Le médecin doit faire attention à son langage. Ce dernier doit être professionnel. Des mots ou des phrases suggestives ou floues ne doivent pas être utilisés lors de l’interrogatoire clinique de la patiente.

Le praticien médical doit impérativement éviter des compliments sur les attributs physiques ou sur la belle lingerie. Aucune remarque d’appréciations sur l’apparence du corps, telles que sa forme ou un piercing. Et surtout veiller à ne pas toucher la patiente de manière inappropriée ou trop longue, par exemple ne pas trop s’attarder sur une palpation du sein.

Le simple «déshabillez-vous» ne devrait d’ailleurs plus exister. Le médecin doit donner des directives très précises à sa patiente. «Retirez uniquement votre chemisier pour que je puisse ausculter votre cœur ou vos poumons.»

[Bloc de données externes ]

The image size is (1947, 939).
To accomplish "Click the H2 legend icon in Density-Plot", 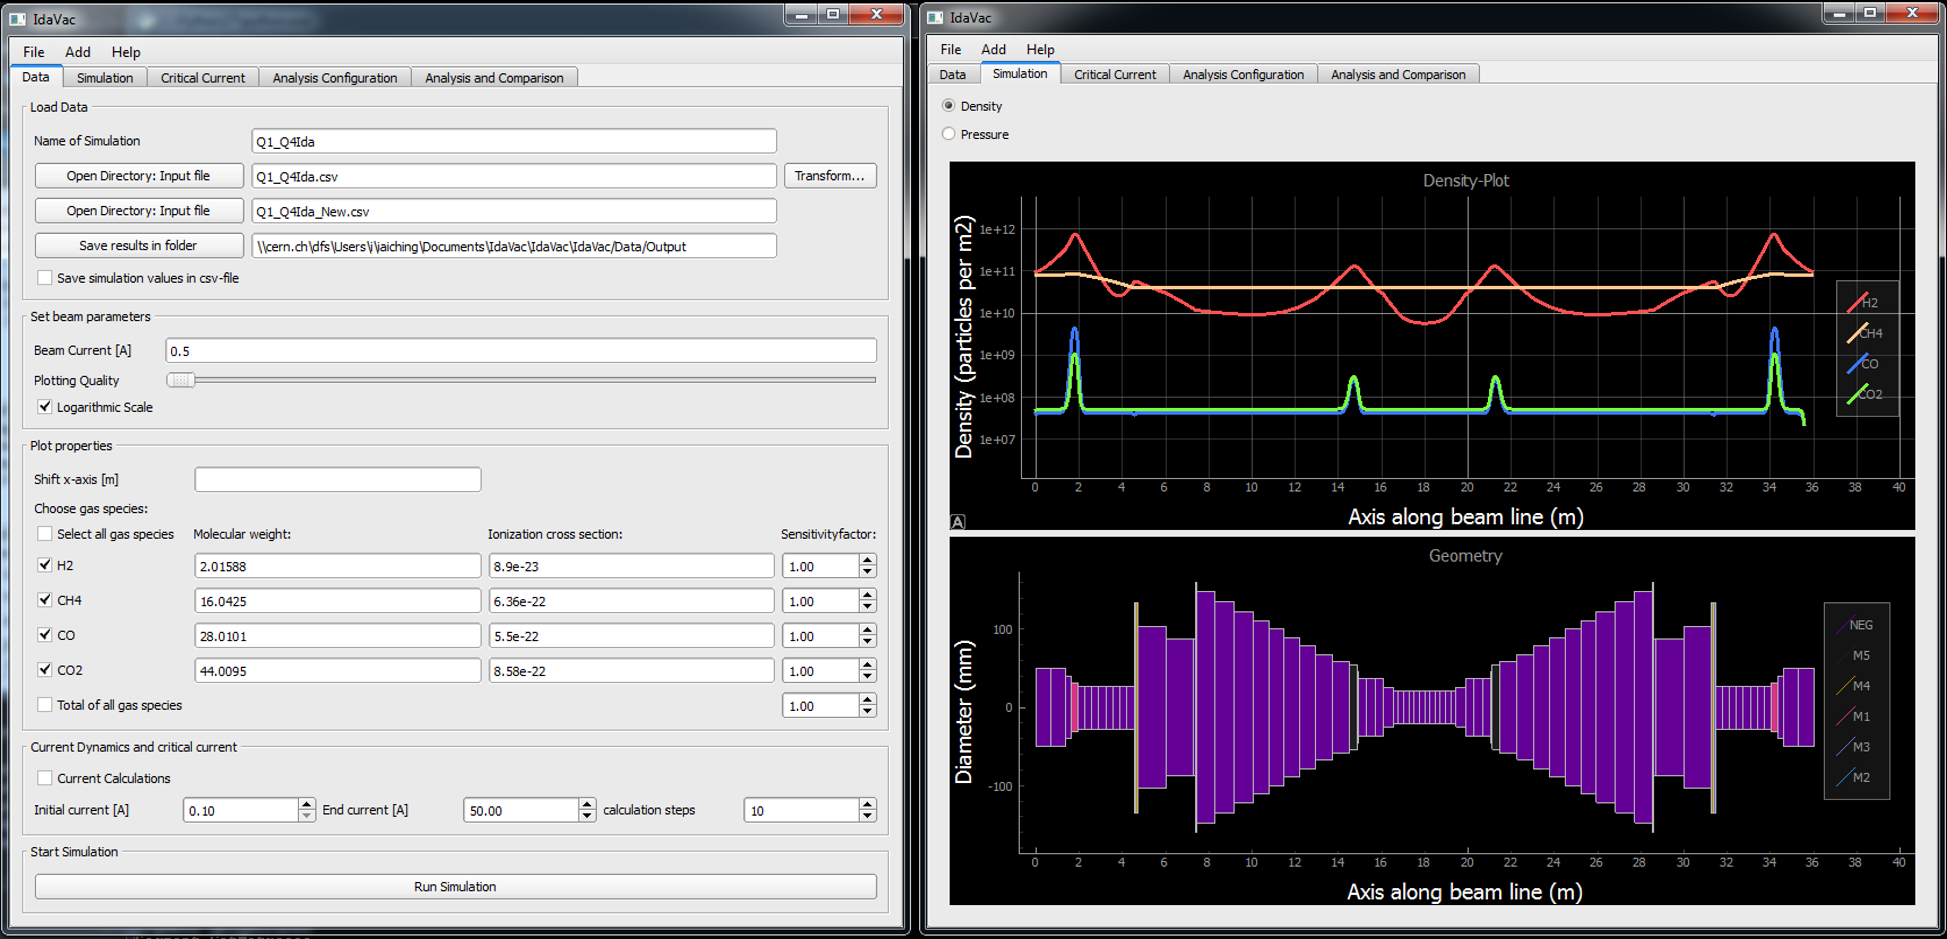I will point(1857,303).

«Svp Madame, enlevez votre robe ou votre pantalon pour que je puisse vous faire un examen gynécologique, notamment un toucher vaginal.»

«Svp Monsieur, ôtez votre pantalon et mettez vous dans telle position, afin que je puisse examiner votre prostate par un toucher rectal.»

Ou pour un électrogramme (ECG), chez une femme: «je vais coller des électrodes sur votre thorax, veuillez enlever le haut, y compris votre soutien-gorge.»

Le patient ou une patiente ont parfaitement le droit de demander qu’on leur explique l’opportunité d’effectuer tel ou tel geste par le professionnel médical.

En cas d’abus ou de doute, une patiente ou un patient doivent en parler à leurs proches ou à une organisation de défense des patients, quand elle existe. 

*Le Dr Anwar Cherkaoui est médecin. Lauréat du cycle supérieur de l'Iscae, il a été, trente années durant, le responsable de la communication médicale du CHU Ibn Sina de Rabat.